The team was focused more than ever after Williamson’s murder. Whatever the captain had tried with the media, it hadn’t worked. Around the precinct, there was an hourly barrage of questions from a seemingly endless stream of newspaper journalists and TV reporters. The story was being drip-fed emotion daily with new stories from the families of the bereaved, new theories about the poems and the posed corpses. There were websites and blogs dedicated to the killer and everything about him. Whoever this killer was, Harper guessed that this was all part of his need.
Asa Shelton and Isaac Spencer, the two special agents from the FBI’s New York field office, had spent a couple of hours talking to distributors for Vivienne Laurec, then they got through to Vivienne Laurec itself. The scarf Harper had taken from Elizabeth Seale’s apartment had its own identity code, and once they had sent this over to Vivienne Laurec’s head office the company could give the Feds the life story of the scarf, from production through distribution to sale. They not only knew the store, they knew when the scarf had arrived and when it had sold.
Harper called Denise to let her know and arrived at the store about ten minutes later than he’d arranged. Denise Levene was standing at the window admiring the luxury goods. Inside the store, the two special agents were already talking to the young sales girl at the counter. Harper crossed and took up the questioning. The girl confirmed within minutes that they had sold that particular scarf. She took out the store records, which were still written down by hand in a large ledger before they were logged on the database.
‘So what’s in the big book?’ said Harper.
The girl leafed slowly though the pages. ‘Okay, I’ve got five sold this month. The gold and crimson only came in at the end of October, so that’s the whole story. Five sales.’

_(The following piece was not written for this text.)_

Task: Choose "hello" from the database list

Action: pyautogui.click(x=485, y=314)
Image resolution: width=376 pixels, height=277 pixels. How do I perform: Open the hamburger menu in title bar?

‘Do you have names down there?’
‘Yes, sir, they all leave their names,’ she said, and smiled. ‘That’s what we do at a store like ours.’
‘Well, I’ll know where to come next time I’ve got a hundred to spare.’
She smiled thinly and read out the names. The fourth name was male.
‘Bingo,’ said Harper as the name John Sebastian was read out. ‘Okay, let me check I’ve got this right. On November 17, Elizabeth Seale buys a crimson and gold scarf. She pays with a credit card. Right?’
‘Yes, sir.’
‘Then, on the same day, a “John Sebastian” comes in. What does he pay with?’